--- Problem ---
In the text below on dams and power stations, which dam is named as the world's tallest, and in which country is it?

-------- Source document

Dams and Power Stations

Hydroelectric power stations capture energy from water's motion as it flows from a higher level to a lower level. Nearly all such facilities require the construction of dams, which hold back water in reservoirs (artificial lakes) upstream. Dams control the rush of water from the reservoirs through channels through the turbines and then downstream. The greater the amount of water flowing and the greater its level differential (change in height), the more electricity the station can generate. In a few locations, natural drop and flow make a dam unnecessary.

Dams at most of the world's power stations are tens of yards high. Dozens of them, sometimes called megadams, rise to a height of more than 492 feet (150 m). The world's tallest dam, the Nurek Dam in Tajikistan, towers more than 984 feet (300 m) high. Waters stored behind such large dams may create huge artificial lakes, changing Earth's natural landscape.

Advantages and Drawbacks of Hydroelectric Energy

Hydroelectric power has certain advantages over other energy sources. Water is a renewable resource, unlike Earth's limited supply of fossil fuels. Also, large hydroelectric power stations can produce huge amounts of electricity without polluting air or water. For instance, the Guri Dam on the Carana River in Venezuela, one of the world's largest power stations of any type, can generate as much electricity as ten large coalburning or nuclear-powered plants.

----------------
-------- Data shown

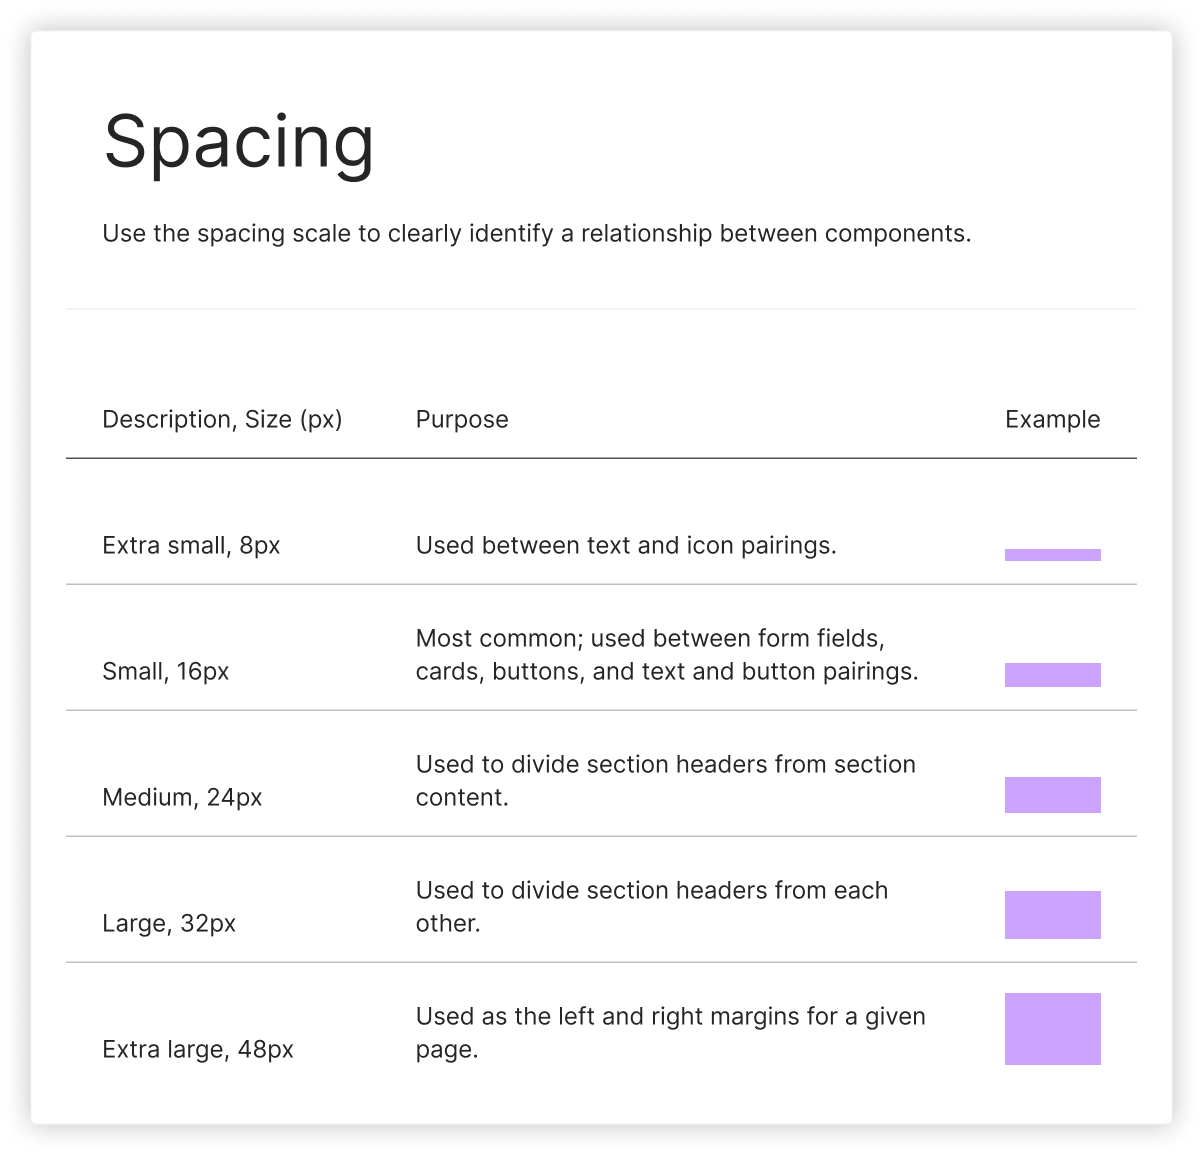Viewport: 1203px width, 1155px height.
Task: Click the Purpose column header
Action: pyautogui.click(x=462, y=419)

----------------

--- Response to the exercise ---
The Nurek Dam in Tajikistan.